■ Try it ■
Decide whether each statement below agrees with the discussion of repairing things and building electric vehicles. Answer yes or no for each, and quote the words of the text that decide it.
1. The owner of the small electric car from the 70s gets a range of about 15 miles from its lead acid pack.
2. A new replacement knife and overlooper cost less than a whole new machine.
3. The nominal pack voltage of that electric car is 48v.

■ Document passage ■
It's atrocious that we don't repair our stuff better, or at the very least give it to countries that would actually care enough to either repair it or strip it down for parts.
give it to countries that would actually care enough to either repair it or strip it down for parts.
I remember watching a documentary about how many European countries that act like they care about e-waste management just ship their electric garbage to third world African countries to be buried underground.
My brother has knack for fixing stuff and it would be dream to be given all these broken quality stuff to repair. Here too, it's more of a throw it if it broke but since it's mostly cheap Chinese stuff so it's hard to salvage anything of them and yet he still manage to do it.
Buying just a new replacement knife and overlooper (3 small pieces of metal that are less than 1cm by 3 cm, and only a couple of millimeters thick) costs more than buying the whole machine (including those parts) brand new.
Yeah, this is why most people throw their stuff. If the required pieces to fix it costs so much without even adding the cost of the labour then it goes in the dump. I mean, that limit is generally 1/5 to 1/3 the price of buying it new, so if it cost more than the thing just forget about it.
I was looking at a diy electric motorcycle and worked it out roughly to six grand canadian not including the frame, it was planned up be able to get up to a hundred kilometers an hour with a range of eighty kilometers I think but that would still leave room to upgrade them later
Where were you sourcing batteries in Canada? I have a cute little electric car from the 70s that I bought for very little, and installed a heavy, expensive, low capacity lead acid pack like it was originally designed for. Unfortunately this means the range is about 15 miles. I use it as a farm runabout but it can't make it to town and back.
It would be a great car if I could source some used Tesla modules or similar but they are very hard to find here at the prices you see in the USA! Nominal pack voltage is 72v, i.e. 6s 12v lead acid.
Economies of scale are huge for vehicles. A single prototype vehicle like a model y or mach e often costs several million dollars. A custom car might not be that much, but it'd still be a ton.
Ask a local engineering university if they want to get rid of their old electric baja. I don't know how much they cost the university, and they're probably not street legal, but if they're making a new one each year you might be able to get the old one for cheap.
Let's just say the quality of education in our universities are below subpar. I don't think they ever made anything. All that is taught is theories.
Also, for some reason car went x3+ their prices since 2015 and still going up.
Yeah, i meant something with a body made of tubes of aluminum , a seat and a motor with some batteries that can go to 50km/h (30miles/h?) for doing some rides in the desert.
Not a solar one like the thing pictured, LOL. There simply isn't enough W/m2 for solar panels to power anything less light and spartan than a World Solar Challenge car.
Aside from that, the cheapest way to build a custom [battery, not solar] electric car is probably to salvage parts off a wrecked commercially-built electric car.
I'm a fan of Aging Wheels and SuperfastMatt on Youtube, both of whom are building custom EVs from used Tesla parts.
If it were worth it, commercial electric cars would be festooned with solar panels. They aren't. (I think there might be one EV that has a solar panel embedded in its roof, but it's just a gimmick.)
In other words, no: the amount of range solar panels could add to a two-ton electric car with performance and comfort up to the standard expected of a modern car is basically negligible.
Frankly, if you really want solar, you should be thinking more in terms of an electric bicycle towing a trailer with a solar panel on it. And even then you're still probably talking about merely extending range, not being able to travel all day without having to pedal.

■ Information provided ■

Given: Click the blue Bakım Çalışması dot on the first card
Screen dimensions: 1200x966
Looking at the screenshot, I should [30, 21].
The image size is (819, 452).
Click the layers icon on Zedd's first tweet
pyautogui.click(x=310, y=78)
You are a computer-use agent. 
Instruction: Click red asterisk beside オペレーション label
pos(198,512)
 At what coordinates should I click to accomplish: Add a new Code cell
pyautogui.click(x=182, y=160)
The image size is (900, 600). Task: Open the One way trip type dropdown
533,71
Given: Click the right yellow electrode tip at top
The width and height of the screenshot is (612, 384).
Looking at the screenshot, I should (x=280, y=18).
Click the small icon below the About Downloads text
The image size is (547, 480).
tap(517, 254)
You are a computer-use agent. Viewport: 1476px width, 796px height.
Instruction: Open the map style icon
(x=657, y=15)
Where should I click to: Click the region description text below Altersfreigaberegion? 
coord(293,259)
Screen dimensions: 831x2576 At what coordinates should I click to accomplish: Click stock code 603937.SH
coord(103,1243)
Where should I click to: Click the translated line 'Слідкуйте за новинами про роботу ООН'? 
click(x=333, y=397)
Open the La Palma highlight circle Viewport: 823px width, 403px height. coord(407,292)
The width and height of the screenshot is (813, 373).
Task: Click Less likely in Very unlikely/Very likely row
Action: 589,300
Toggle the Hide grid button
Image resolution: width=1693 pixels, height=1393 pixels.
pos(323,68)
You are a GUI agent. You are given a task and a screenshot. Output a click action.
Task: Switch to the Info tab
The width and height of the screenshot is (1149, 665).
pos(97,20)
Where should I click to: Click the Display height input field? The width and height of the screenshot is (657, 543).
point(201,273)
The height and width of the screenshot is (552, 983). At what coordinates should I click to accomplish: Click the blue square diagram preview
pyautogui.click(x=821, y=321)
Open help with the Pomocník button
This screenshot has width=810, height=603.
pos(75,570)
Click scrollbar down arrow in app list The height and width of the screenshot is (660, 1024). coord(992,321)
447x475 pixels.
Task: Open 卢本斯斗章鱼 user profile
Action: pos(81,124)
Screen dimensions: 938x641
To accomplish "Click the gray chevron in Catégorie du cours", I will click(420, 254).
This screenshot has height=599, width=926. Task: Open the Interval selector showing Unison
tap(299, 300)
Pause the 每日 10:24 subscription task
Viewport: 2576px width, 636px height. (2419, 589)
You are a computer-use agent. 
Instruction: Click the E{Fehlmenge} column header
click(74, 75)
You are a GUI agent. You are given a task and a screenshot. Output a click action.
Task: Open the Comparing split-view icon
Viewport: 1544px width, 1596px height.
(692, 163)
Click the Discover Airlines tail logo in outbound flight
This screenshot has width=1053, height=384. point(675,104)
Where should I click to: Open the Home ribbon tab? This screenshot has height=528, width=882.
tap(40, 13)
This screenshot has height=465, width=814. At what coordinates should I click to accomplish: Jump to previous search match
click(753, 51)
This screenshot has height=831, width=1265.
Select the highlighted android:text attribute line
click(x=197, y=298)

■ Answer space ■
1. Yes: "Unfortunately this means the range is about 15 miles."
2. No: "costs more than buying the whole machine (including those parts) brand new."
3. No: "Nominal pack voltage is 72v, i.e. 6s 12v lead acid."